Gonzalez Maldonado remembered teaching in Rome and being at lunch with a Muslim former student of hers when word came of the white smoke appearing, signaling the election of a new pope.
“Seeing the diversity of the races in the square” and the languages heard, “I felt so blessed and moved by the experience, and equally blessed and moved by my former student, who felt like she was part of an important event in human history,” Gonzalez Maldonado said.
“For me, that’s something definitive of Francis, who has opened up the Catholic Church in so many ways.”
“The moment that symbolizes the Francis Factor for me,” Wooden said, “is when right before giving his first apostolic blessing as pope, he asked the people in the square to ask that God would bless him, and he would bow while waiting for their prayer, To me, it’s a sign of love and respect and reconciliation, that God is working in every single human being, individual and group, that is standing before him.”
Pope Francis “wants to see a Church that is truly a Church of the poor and is accessible,” Cardinal O’Malley said. “Even the Holy Father’s writings are accessible to people.

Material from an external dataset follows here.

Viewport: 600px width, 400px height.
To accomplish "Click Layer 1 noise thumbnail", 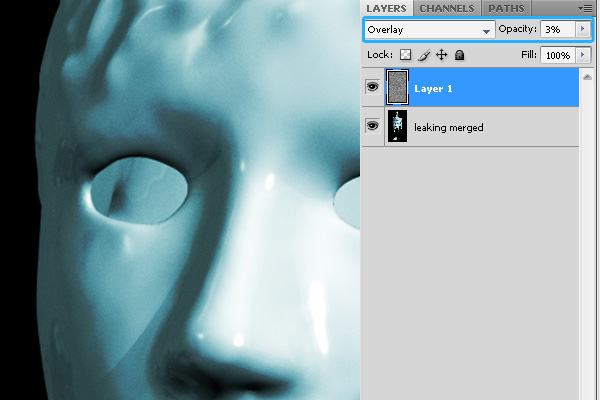I will click(397, 88).
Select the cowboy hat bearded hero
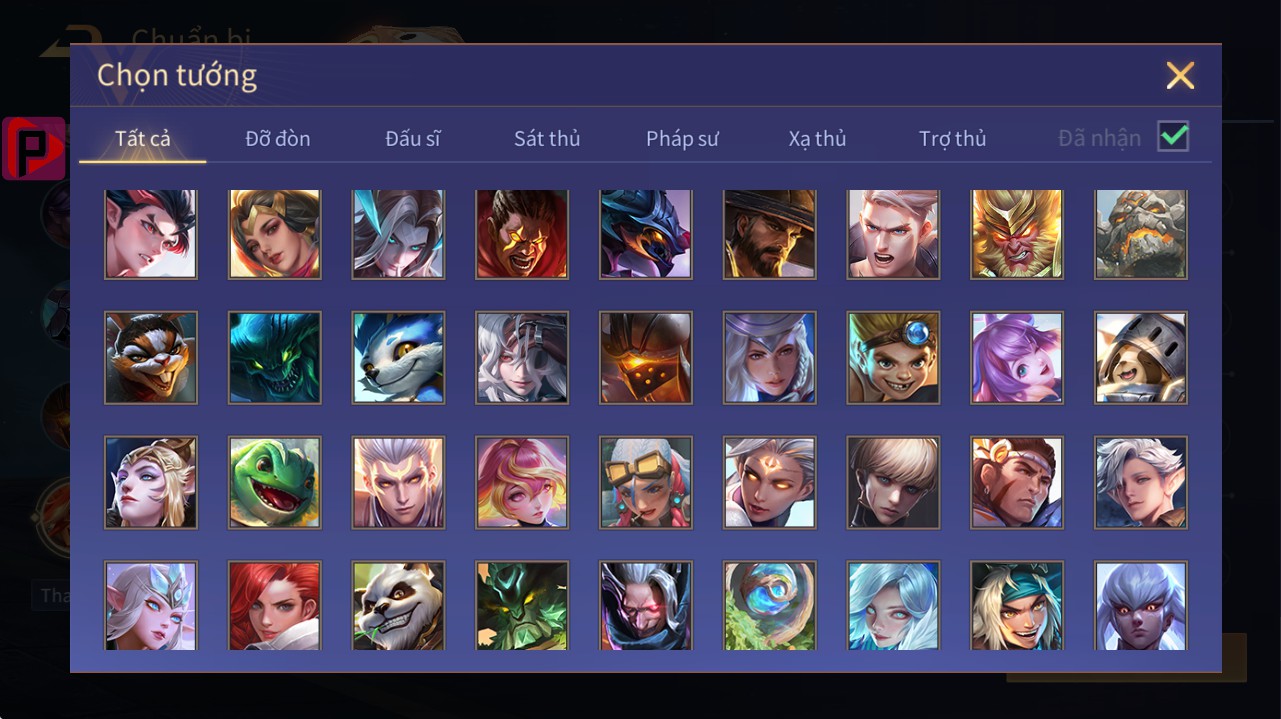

The Holy Father is trying to reach out to the world and draw us all closer together. He sees our call to take care of one another. Mercy and evangelization are two of the central themes of his pontificate.”
The ongoing clergy sexual abuse scandal is a challenge, Cardinal O’Malley said.
“Pope Francis so often talks about pastoral conversion. That is so necessary if we are to be able to bring healing to the situation in our Church due to clergy sexual abuse. The conversion begins by listening to the survivors and the victims.”
When Pope Francis created the Council of Cardinals and put Cardinal O’Malley on it, “the first thing I said is that he should meet with victims. He did, and he said it moved him profoundly” as it had with retired Pope Benedict XVI when he met with survivors during the Washington segment of his 2008 visit to the United States, the cardinal said.
That Pope Francis hails from Latin America, “the largest population of the faithful, globally,” Gonzalez Maldonado said, “means that we’re being acknowledged and recognized.”
She added, “When he talks about the fact that racism is a virus that mutates, and it never disappears, it goes into hiding … part of that is understanding our history in the Church, our institutions.”
Teaching as she does in Scranton, the hometown of President Joe Biden, Gonzalez Maldonado said there can be policy consensus between the Vatican and Washington.
“An important place where we can see the Church — and we have seen the Church — be a prophetic voice is for the children and the men and women who are seeking asylum in this country. The Biden administration can really listen and be informed” by the Church, she said.